[TEXT SHOWN]
--*--

Single by The Allman Brothers Band

from the album Brothers of the Road
- B-side: "Leavin'"
- Released: July 1981
- Recorded: March 1981
- Studio: Young 'Un Sound, Nashville, Tennessee
- Genre: Country rock; pop; pop rock;
- Length: 3:18
- Label: Arista Records 0618
- Songwriters: Dickey Betts; Johnny Cobb;
- Producer: John Ryan

The Allman Brothers Band singles chronology
| "Mystery Woman" (1980) | "Straight from the Heart" (1981) | "Two Rights" (1981) |

= Straight from the Heart (The Allman Brothers Band song) =

"Straight from the Heart" is a song by American rock band the Allman Brothers Band, released in July 1981 as the lead single from the group's eighth studio album, Brothers of the Road (1981). Written by guitarist Dickey Betts and Nashville songwriter Johnny Cobb, the song was a conscious effort to produce a hit single. The Allman Brothers Band had signed to Arista Records in 1980, and founder Clive Davis pushed them to modernize their sound. "Straight from the Heart" was later regarded as an "embarrassing" experiment by members of the band.

Nevertheless, the song became the group's first top 40 hit since their heyday, and subsequently their last: it peaked at number 39 on the Billboard Hot 100. It also hit number 11 on Billboards Rock Top Tracks chart.

==Background==
The Allman Brothers Band had signed to Arista Records in 1980 following the collapse of Capricorn Records the previous year. Arista founder Clive Davis pushed the band to modernize their sound, as southern rock was becoming increasingly unpopular. "He wanted us to be a Southern American version of Led Zeppelin and brought in outside producers and it just kept getting worse," said drummer Butch Trucks.

--*--

[USING THE INFORMATION]
a – In the article on "Straight from the Heart," what position did the song reach on the Billboard Hot 100?
b – Decide whether each statement agrees with the article on "Straight from the Heart," answering yes or no and quoting the words that settle it: (i) The song was recorded in March 1981. (ii) Clive Davis produced the song. (iii) The band signed to Arista Records in 1980.
c – Carry on the article about "Straight from the Heart," picking up right after its final sentence.
The listing after this article is separate material with no connection to it.

[Pixel coordinate grounding data]
--*--

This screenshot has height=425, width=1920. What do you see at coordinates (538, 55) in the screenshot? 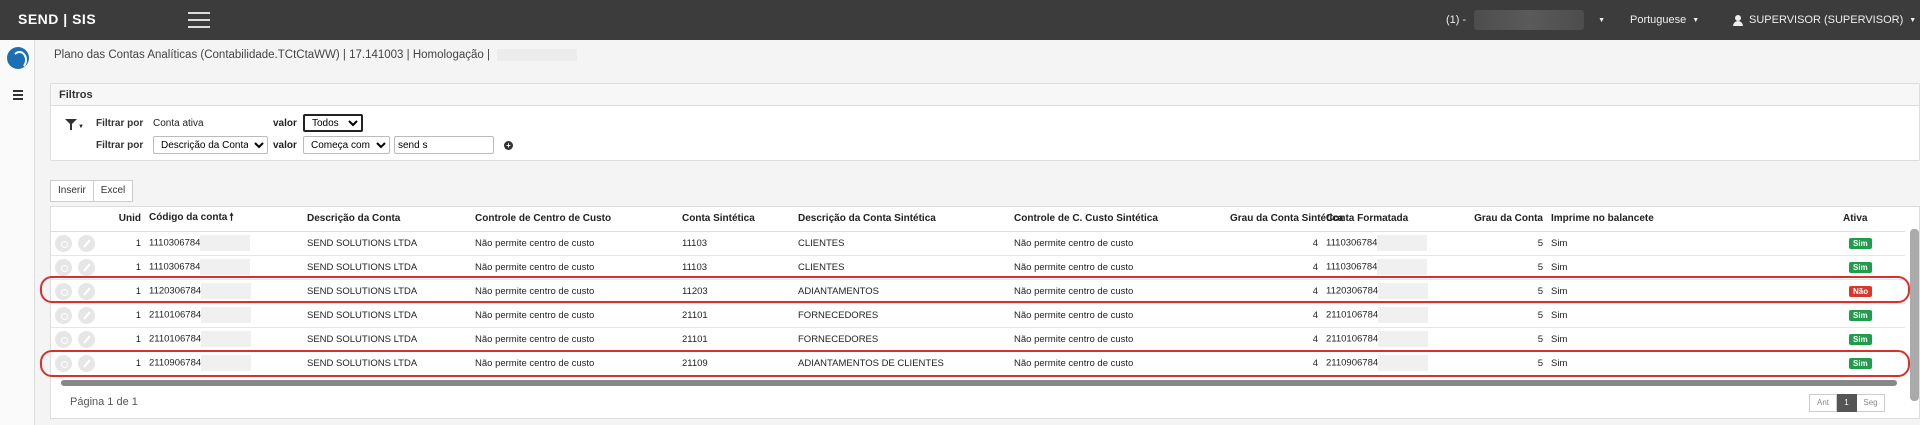
I see `breadcrumb-redacted` at bounding box center [538, 55].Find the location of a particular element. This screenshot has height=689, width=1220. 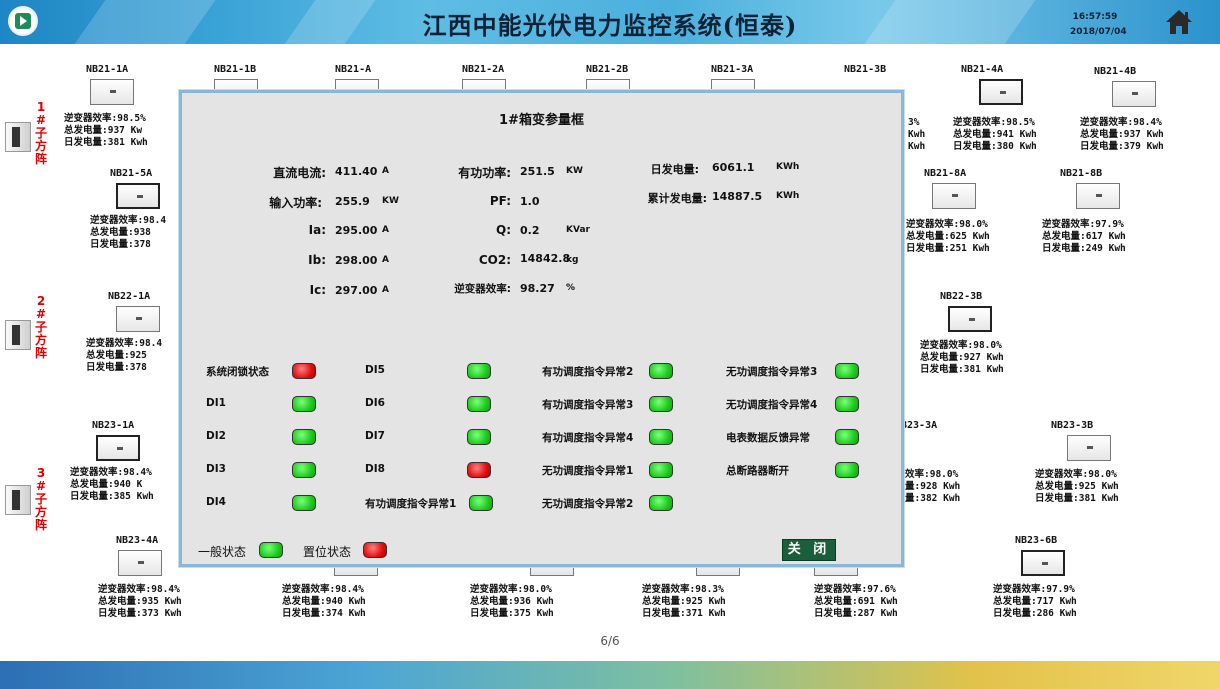

input-power-label: 输入功率: is located at coordinates (296, 203). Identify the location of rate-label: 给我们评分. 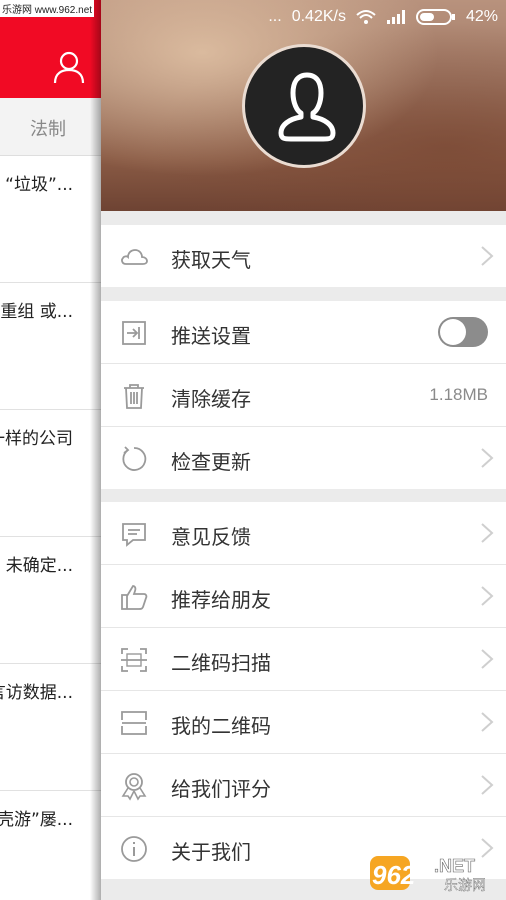
(221, 789).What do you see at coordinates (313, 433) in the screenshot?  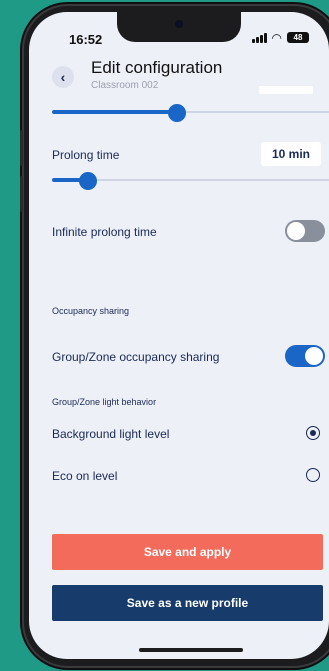 I see `option-background-light-radio` at bounding box center [313, 433]. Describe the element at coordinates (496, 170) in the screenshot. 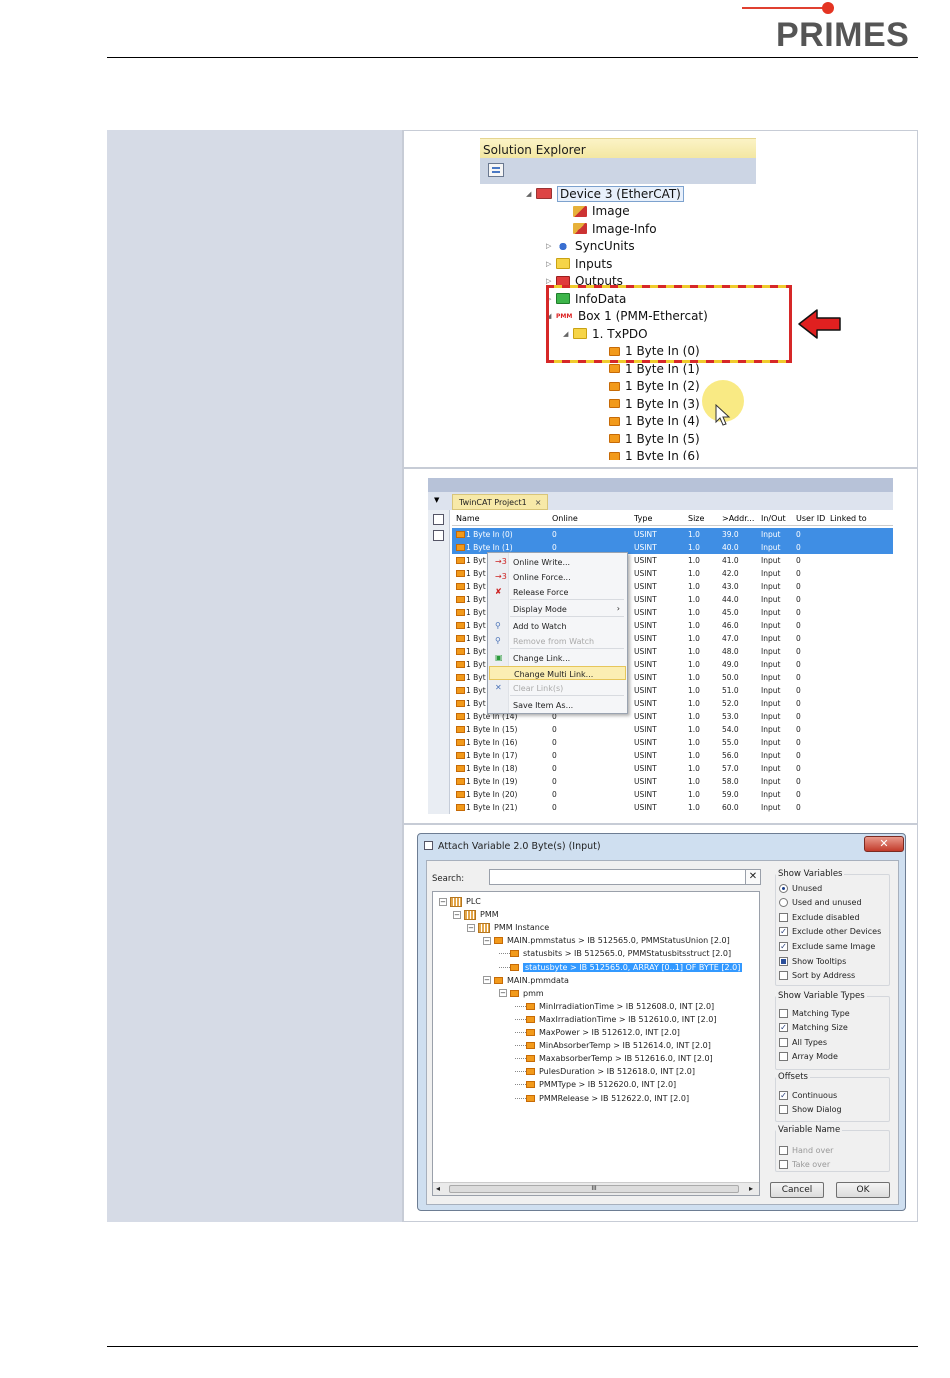

I see `properties-icon` at that location.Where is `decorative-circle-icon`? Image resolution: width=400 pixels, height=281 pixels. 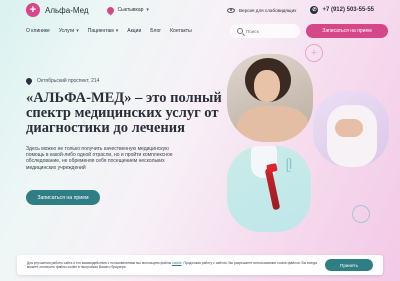
decorative-circle-icon is located at coordinates (361, 214). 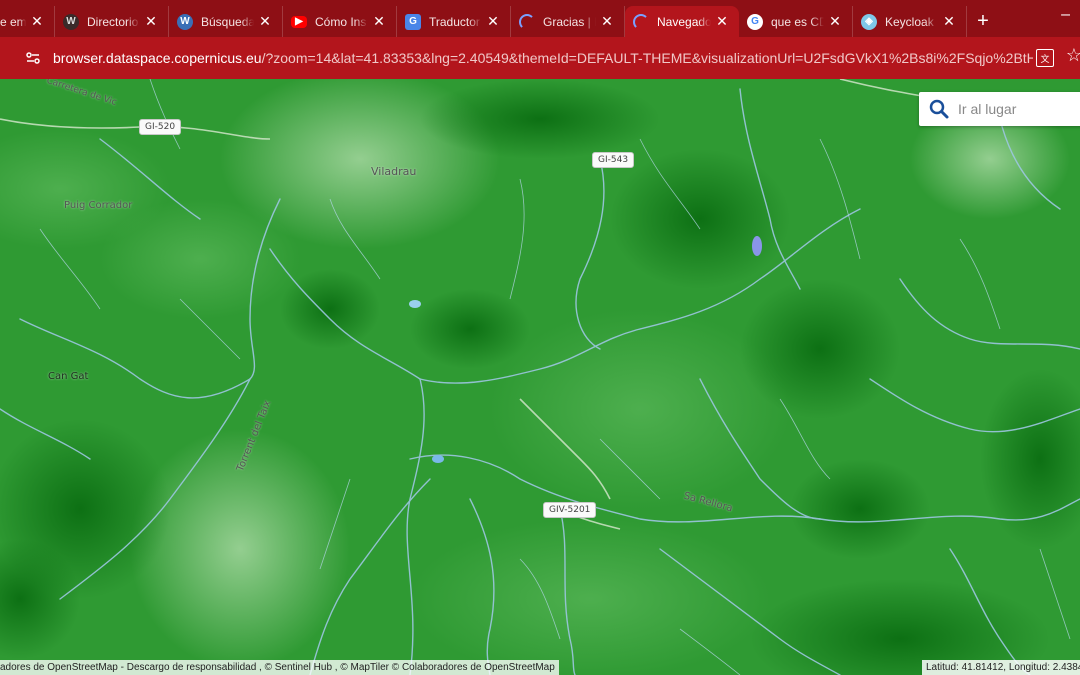 I want to click on tab-item: W Directorio ✕, so click(x=112, y=22).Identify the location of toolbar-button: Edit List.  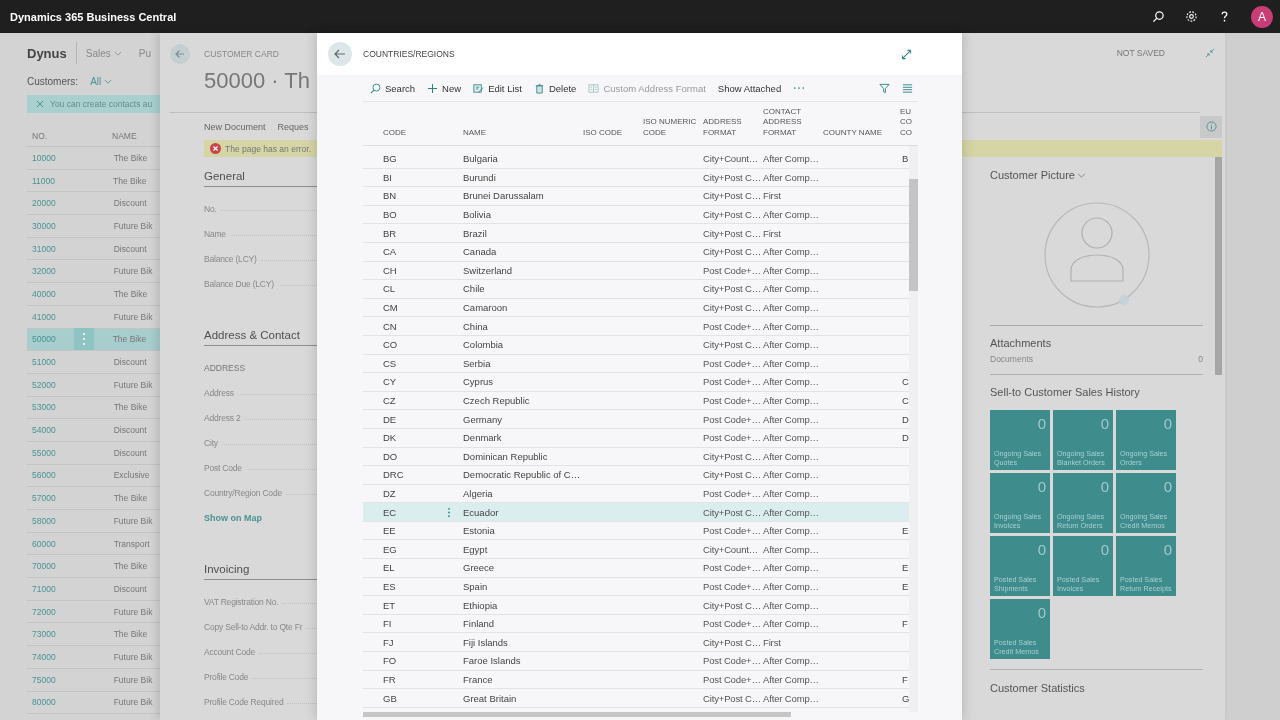
(498, 88).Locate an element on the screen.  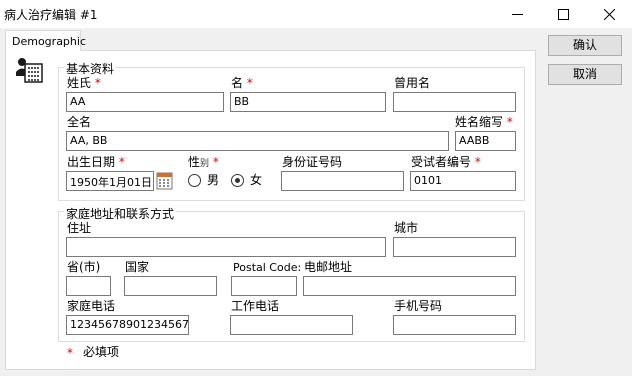
province-input is located at coordinates (88, 286).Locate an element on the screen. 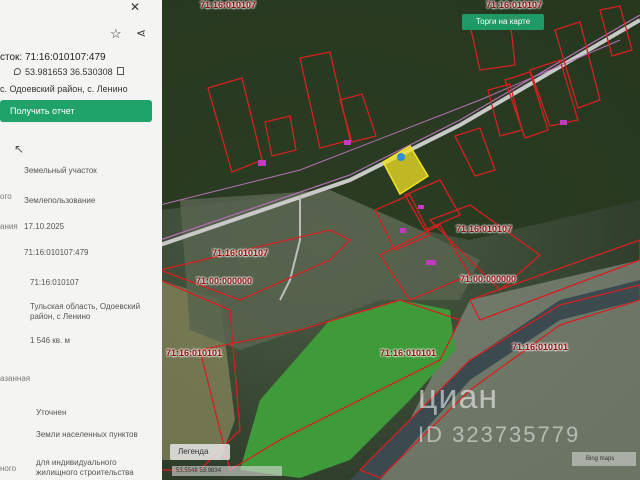 This screenshot has width=640, height=480. field-label: ного is located at coordinates (8, 468).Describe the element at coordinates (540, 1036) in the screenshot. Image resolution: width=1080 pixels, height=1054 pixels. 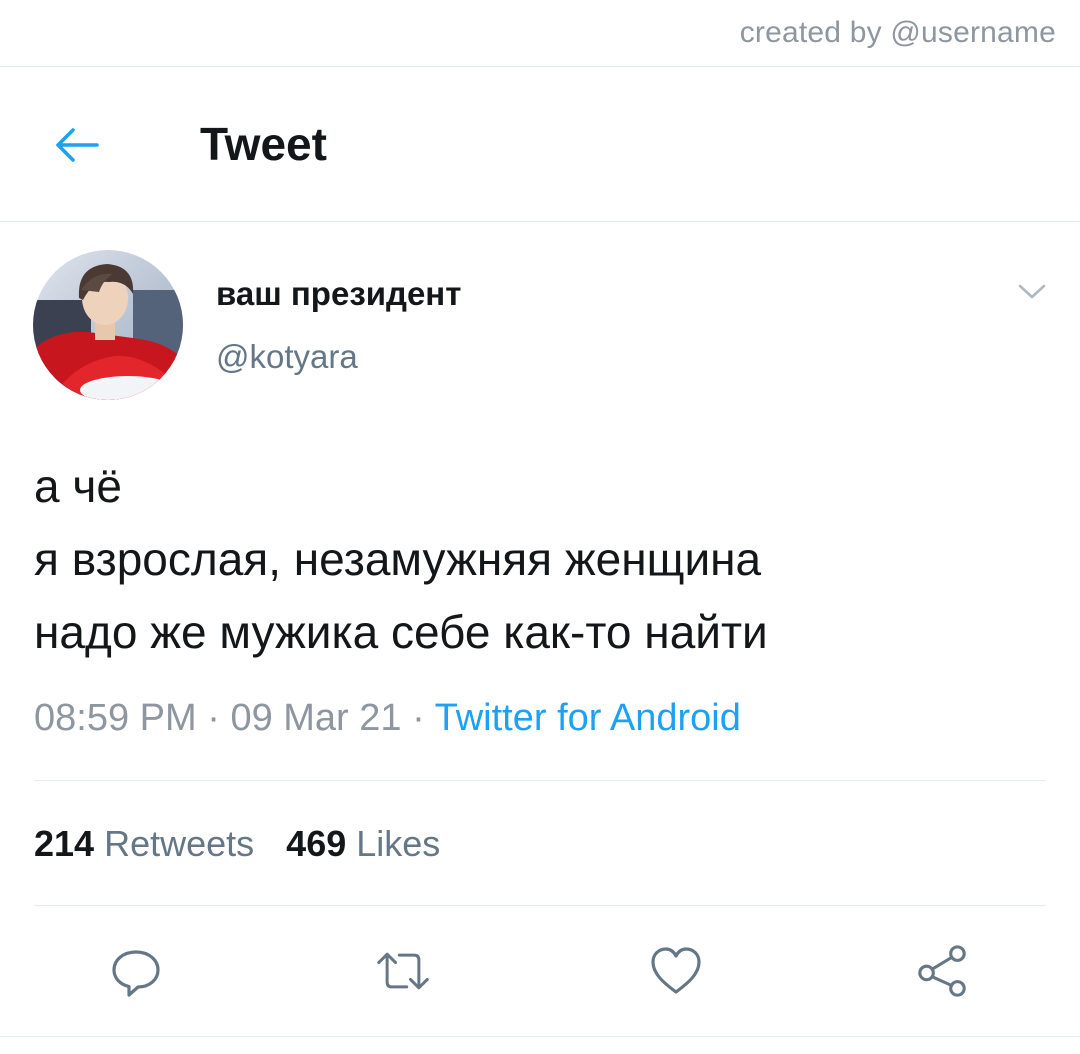
I see `bottom-divider` at that location.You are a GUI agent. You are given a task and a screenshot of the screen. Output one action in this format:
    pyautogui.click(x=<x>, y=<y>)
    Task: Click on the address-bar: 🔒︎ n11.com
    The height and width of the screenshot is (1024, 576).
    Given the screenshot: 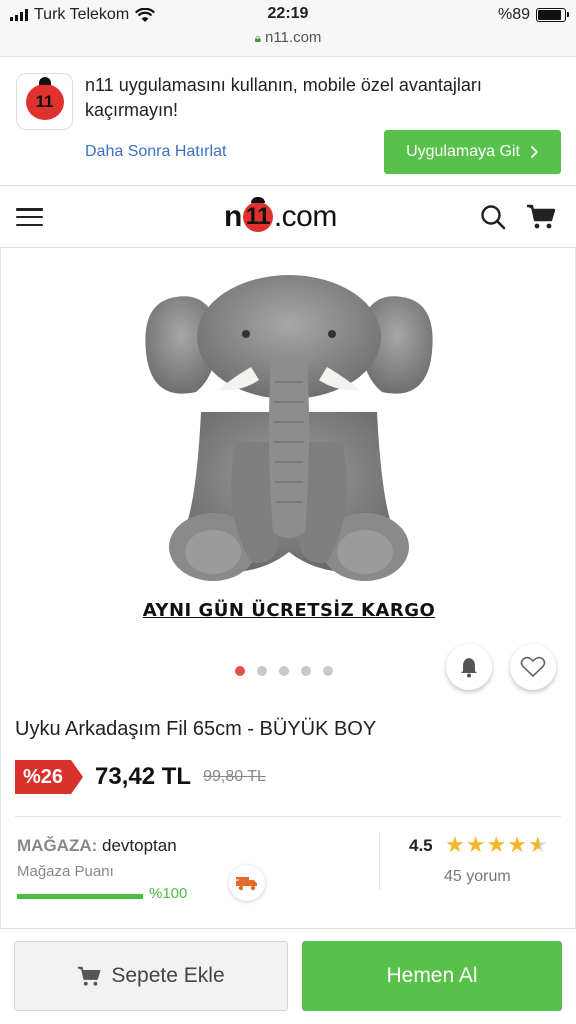 What is the action you would take?
    pyautogui.click(x=288, y=38)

--*--

[ANSWERS BY ITEM]
a – Number 39.

b –
(i) Yes: "Recorded: March 1981"
(ii) No: "Producer: John Ryan"
(iii) Yes: "The Allman Brothers Band had signed to Arista Records in 1980"

c –
"Straight from the Heart" epitomized the single-oriented sound the band strived for while on Arista. For their second effort on Arista, Brothers of the Road (1981), the group collaborated with "name producer" John Ryan, of Styx and Doobie Brothers fame. "He took them even further away from their roots," said Mike Lawler, a Nashville songwriter who also worked on their Arista debut. He noted that Dickey Betts co-wrote "Straight from the Heart" with fellow songwriter Johnny Cobb, and that "He allowed it to happen; it's not like the two of us came in and dictated to the Allman Brothers Band what they should do and how they should sound." David Goldflies, bassist of the band in this incarnation, attributed the change in direction to the label, management, and the band's own desire to have another hit single. Both Gregg Allman and Trucks later regarded their two Arista albums as a "huge embarrassment," leading to their second breakup in 1982.

Goldflies later spoke on the song, which he deemed an "experiment":

The Allman Brothers swung, playing a lot of triplets with Butch's great shuffle feel, and suddenly we were playing straight eights and everyone felt weird. Their rhythmic feel had swing and polyrhythms—rock with jazz and cool country overtones—and when we played the straight beats on a song like "Straight from the Heart," it felt lifeless. We all tried to make it come alive, but it was an experiment that failed.

==Reception==
Scott Freeman, author of Midnight Riders: The Story of the Allman Brothers Band (1996), derided the song as a "great Doobie Brothers imitation."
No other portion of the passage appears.